People v. Miller, 116 Ill. App. 3d 361 (1983)

Aug. 9, 1983 · Illinois Appellate Court · No. 82—80
116 Ill. App. 3d 361

THE PEOPLE OF THE STATE OF ILLINOIS, Plaintiff-Appellee, v. DENNIS MILLER, Defendant-Appellant.

Second District

No. 82—80

Opinion filed August 9, 1983.

*362Thomas W. Gooch, III, of Thomas L. Ruth, Jr., & Associates, of Barrington, for appellant.

Fred L. Foreman, State’s Attorney, of Waukegan (Phyllis J. Perko and Cheri A. Novak, both of State’s Attorneys Appellate Service Commission, of counsel), for the People.

JUSTICE UNVERZAGT

delivered the opinion of the court:

The defendant was charged in Lake County by amended information with three counts of aggravated battery to a child (Ill. Rev. Stat. 1981, ch. 38, par. 12—4.3) and one count of cruelty to children and others. (Ill. Rev. Stat. 1981, ch. 23, par. 2368.) The jury was in*363structed on those two offenses, as well as the offenses of endangering life or health and reckless conduct. (Ill. Rev. Stat. 1981, ch. 23, par. 2354; ch. 38, par. 12—5.) It found the defendant not guilty of aggravated battery and endangering life or health, and guilty of cruelty to children and reckless conduct. After argument on defendant’s post-trial motion, the trial court vacated its judgment entered on reckless conduct, and sentenced the defendant to the Department of Corrections for two years on the cruelty-to-children-conviction.

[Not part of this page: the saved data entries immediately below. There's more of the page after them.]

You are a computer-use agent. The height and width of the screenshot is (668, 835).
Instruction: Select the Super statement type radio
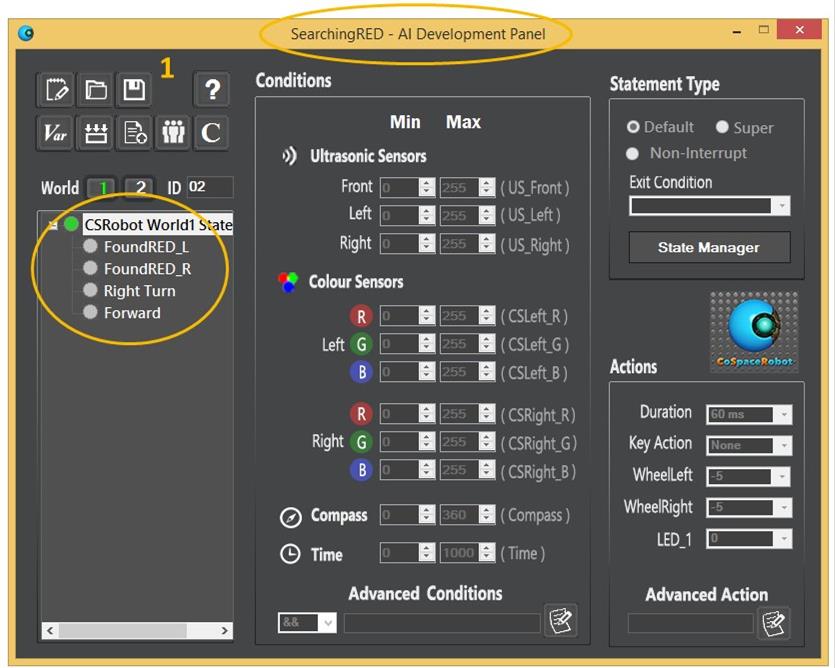point(722,127)
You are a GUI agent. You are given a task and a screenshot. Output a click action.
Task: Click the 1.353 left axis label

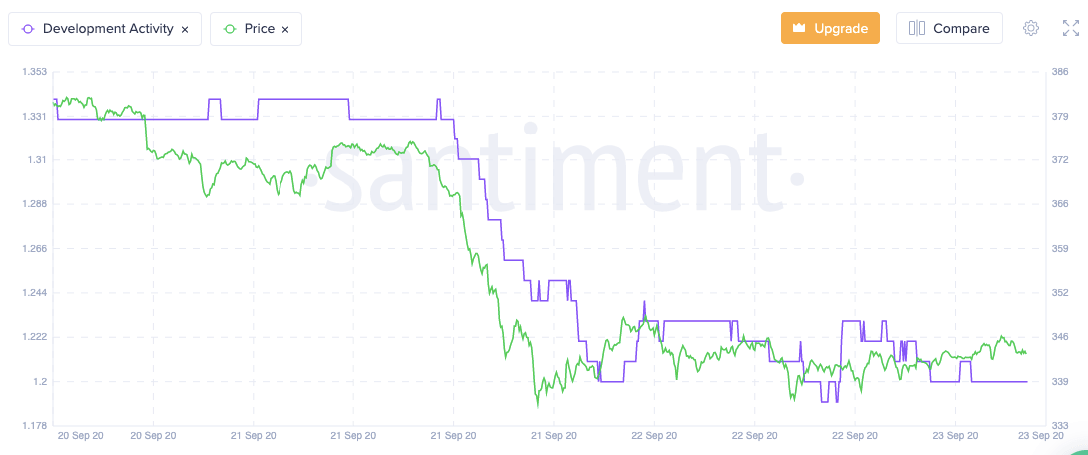(34, 72)
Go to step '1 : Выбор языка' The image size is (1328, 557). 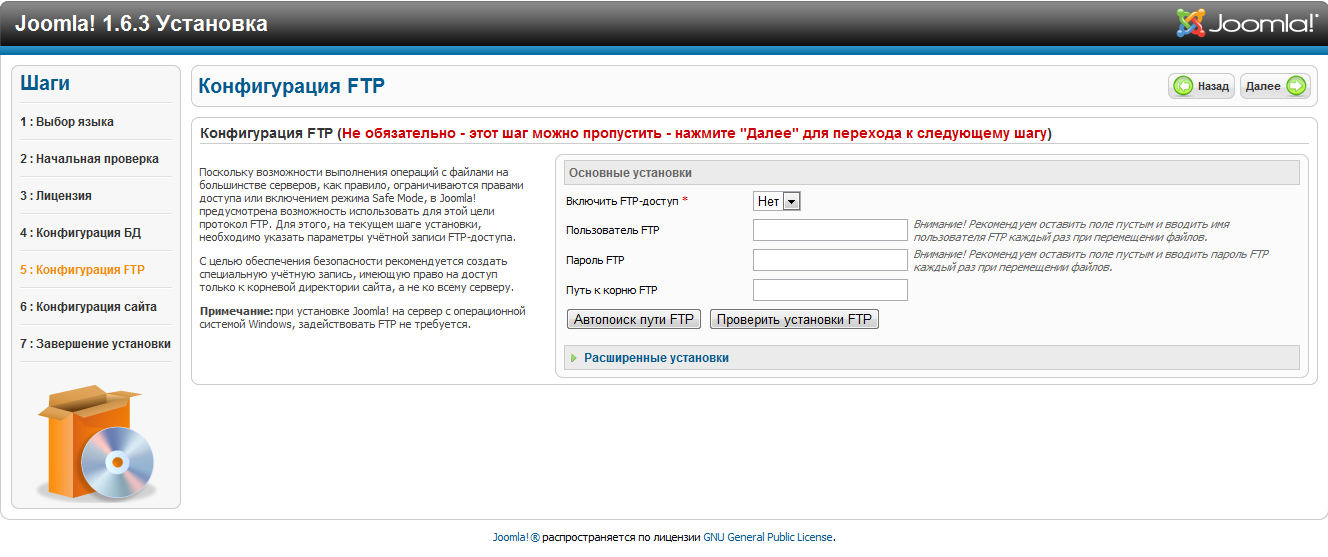tap(67, 122)
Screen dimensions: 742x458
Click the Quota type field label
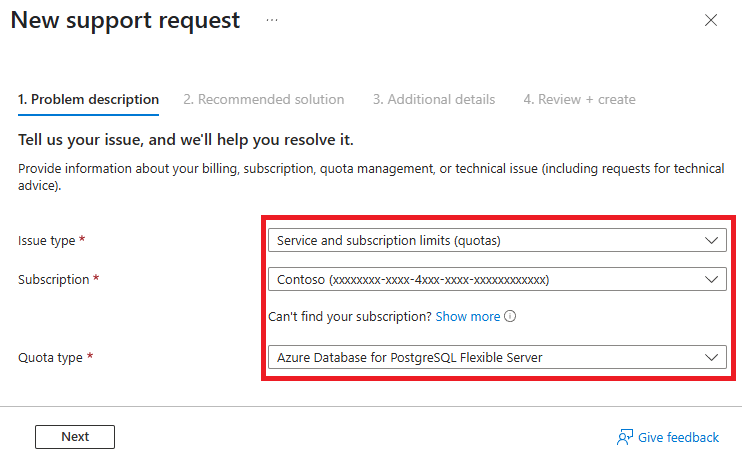49,357
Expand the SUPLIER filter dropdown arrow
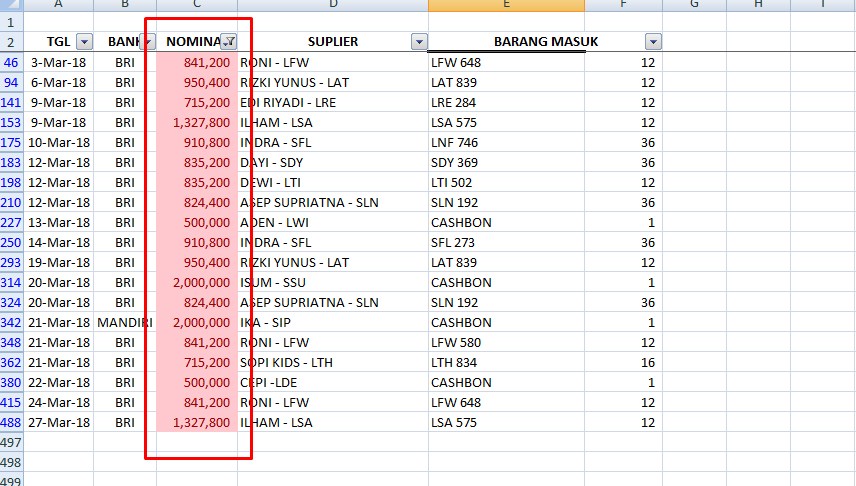 point(419,42)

Defendant appeals, raising these issues: (1) whether the mental state required to be proved in order to convict a defendant of the offense of cruelty to children and others is wilfulness; (2) whether the classification and punishment provisions of the offense of cruelty to children and other deny equal protection; (3) whether the court abused its discretion in imposing a sentence of imprisonment.

Our resolution of the first issue compels us to reverse the cause without remand and makes consideration of the other two issues unnecessary. A detailed recitation of the facts is likewise unnecessary. It will suffice to say that the charges against defendant were brought after the defendant’s stepson, 21/2-year-old Michael Masterson, suffered permanent and extensive injuries from burns which occurred while he was being bathed by the defendant.

Count III of the information in the case at bar charged the defendant “committed the offense of CRUELTY TO CHILDREN in violation of Illinois Revised Statute Chapter 23, Section 2368 in that the said defendant, the stepfather of Michael Masterson, a child under the age of 17 years and under the legal control of Dennis C. Miller, recklessly injured the health or limb of Michael Masterson, in that he, Dennis C. Miller, placed Michael Masterson in a hot tub of water causing severe burns to approximately 50% of Michael Masterson’s body * * * M

The defendant tendered instructions at trial which would have required the jury find he acted wilfully in causing injury to his stepson. The court refused those instructions, accepting instead the State’s instructions which required it prove the defendant acted only recklessly. Illinois Pattern Jury Instructions (IPI), Criminal, Nos. 11.23, 11.24 (2d ed. 1981).

In count I of a timely post-trial motion to quash the judgment on the verdict, the defendant alleged both the information charging him with cruelty to children and the jury instructions regarding that offense were erroneous in that they failed to set forth the correct mental state of wilfulness. The court denied the motion, and the defendant timely appealed.

*364During trial, after trial, and in this appeal defendant has consistently contended that the mental state which must be proved in order to sustain a conviction for cruelty to children is wilfulness, not recklessness.

Section 53 of “An Act to revise the law in relation to criminal jurisprudence” (Ill. Rev. Stat. 1981, ch. 23, par. 2368) provides:

“Any person who shall wilfully and unnecessarily expose to the inclemency of the weather, or shall in any other manner injure in health or limb, any child, apprentice or other person under his legal control, shall be guilty of a Class 4 felony.”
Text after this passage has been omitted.